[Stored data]
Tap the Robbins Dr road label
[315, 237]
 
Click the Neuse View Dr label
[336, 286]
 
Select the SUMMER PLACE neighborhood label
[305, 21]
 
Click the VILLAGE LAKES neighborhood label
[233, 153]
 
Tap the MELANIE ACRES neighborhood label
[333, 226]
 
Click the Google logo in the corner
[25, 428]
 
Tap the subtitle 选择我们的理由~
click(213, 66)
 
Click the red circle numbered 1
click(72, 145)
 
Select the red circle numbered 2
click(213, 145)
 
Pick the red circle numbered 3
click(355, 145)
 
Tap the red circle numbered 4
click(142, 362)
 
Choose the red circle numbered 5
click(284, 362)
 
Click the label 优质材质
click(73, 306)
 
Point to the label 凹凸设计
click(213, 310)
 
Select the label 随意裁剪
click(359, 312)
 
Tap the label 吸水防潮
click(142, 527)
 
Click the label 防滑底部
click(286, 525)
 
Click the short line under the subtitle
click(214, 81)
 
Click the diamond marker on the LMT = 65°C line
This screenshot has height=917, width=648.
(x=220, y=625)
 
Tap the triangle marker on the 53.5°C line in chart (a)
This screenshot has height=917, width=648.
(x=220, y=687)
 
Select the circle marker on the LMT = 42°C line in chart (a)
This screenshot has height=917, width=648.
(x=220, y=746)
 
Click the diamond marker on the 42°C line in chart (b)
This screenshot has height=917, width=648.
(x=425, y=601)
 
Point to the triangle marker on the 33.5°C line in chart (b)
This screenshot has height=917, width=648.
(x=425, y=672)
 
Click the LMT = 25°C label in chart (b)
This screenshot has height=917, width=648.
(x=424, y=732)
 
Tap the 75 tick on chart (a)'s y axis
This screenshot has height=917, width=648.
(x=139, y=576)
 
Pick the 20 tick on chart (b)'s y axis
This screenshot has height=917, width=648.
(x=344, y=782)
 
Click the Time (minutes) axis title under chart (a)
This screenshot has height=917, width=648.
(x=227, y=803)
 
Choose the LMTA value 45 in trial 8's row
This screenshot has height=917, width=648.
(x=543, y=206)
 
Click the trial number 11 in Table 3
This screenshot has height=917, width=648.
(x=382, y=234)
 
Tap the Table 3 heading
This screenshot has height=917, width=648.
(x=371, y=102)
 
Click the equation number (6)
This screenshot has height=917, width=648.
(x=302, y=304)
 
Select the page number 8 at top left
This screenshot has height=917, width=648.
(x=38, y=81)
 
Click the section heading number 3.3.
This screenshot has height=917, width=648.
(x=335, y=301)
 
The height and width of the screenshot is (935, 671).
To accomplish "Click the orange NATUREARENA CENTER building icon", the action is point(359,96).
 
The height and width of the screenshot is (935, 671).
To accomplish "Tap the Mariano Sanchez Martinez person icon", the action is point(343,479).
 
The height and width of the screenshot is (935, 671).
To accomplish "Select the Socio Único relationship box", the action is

• _STATED EXERCISE_: Return the whole listing above word for word, with every line unchanged and in its original order.

• _TASK RESULT_:
Tap the Robbins Dr road label
[315, 237]
 
Click the Neuse View Dr label
[336, 286]
 
Select the SUMMER PLACE neighborhood label
[305, 21]
 
Click the VILLAGE LAKES neighborhood label
[233, 153]
 
Tap the MELANIE ACRES neighborhood label
[333, 226]
 
Click the Google logo in the corner
[25, 428]
 
Tap the subtitle 选择我们的理由~
click(213, 66)
 
Click the red circle numbered 1
click(72, 145)
 
Select the red circle numbered 2
click(213, 145)
 
Pick the red circle numbered 3
click(355, 145)
 
Tap the red circle numbered 4
click(142, 362)
 
Choose the red circle numbered 5
click(284, 362)
 
Click the label 优质材质
click(73, 306)
 
Point to the label 凹凸设计
click(213, 310)
 
Select the label 随意裁剪
click(359, 312)
 
Tap the label 吸水防潮
click(142, 527)
 
Click the label 防滑底部
click(286, 525)
 
Click the short line under the subtitle
click(214, 81)
 
Click the diamond marker on the LMT = 65°C line
This screenshot has height=917, width=648.
(x=220, y=625)
 
Tap the triangle marker on the 53.5°C line in chart (a)
This screenshot has height=917, width=648.
(x=220, y=687)
 
Select the circle marker on the LMT = 42°C line in chart (a)
This screenshot has height=917, width=648.
(x=220, y=746)
 
Click the diamond marker on the 42°C line in chart (b)
This screenshot has height=917, width=648.
(x=425, y=601)
 
Point to the triangle marker on the 33.5°C line in chart (b)
This screenshot has height=917, width=648.
(x=425, y=672)
 
Click the LMT = 25°C label in chart (b)
This screenshot has height=917, width=648.
(x=424, y=732)
 
Tap the 75 tick on chart (a)'s y axis
This screenshot has height=917, width=648.
(x=139, y=576)
 
Pick the 20 tick on chart (b)'s y axis
This screenshot has height=917, width=648.
(x=344, y=782)
 
Click the Time (minutes) axis title under chart (a)
This screenshot has height=917, width=648.
(x=227, y=803)
 
Choose the LMTA value 45 in trial 8's row
This screenshot has height=917, width=648.
(x=543, y=206)
 
Click the trial number 11 in Table 3
This screenshot has height=917, width=648.
(x=382, y=234)
 
Tap the Table 3 heading
This screenshot has height=917, width=648.
(x=371, y=102)
 
Click the equation number (6)
This screenshot has height=917, width=648.
(x=302, y=304)
 
Select the page number 8 at top left
This screenshot has height=917, width=648.
(x=38, y=81)
 
Click the section heading number 3.3.
This screenshot has height=917, width=648.
(x=335, y=301)
 
The height and width of the screenshot is (935, 671).
To accomplish "Click the orange NATUREARENA CENTER building icon", the action is point(359,96).
 
The height and width of the screenshot is (935, 671).
To accomplish "Tap the Mariano Sanchez Martinez person icon", the action is point(343,479).
 
The height and width of the screenshot is (935, 671).
To accomplish "Select the Socio Único relationship box", the action is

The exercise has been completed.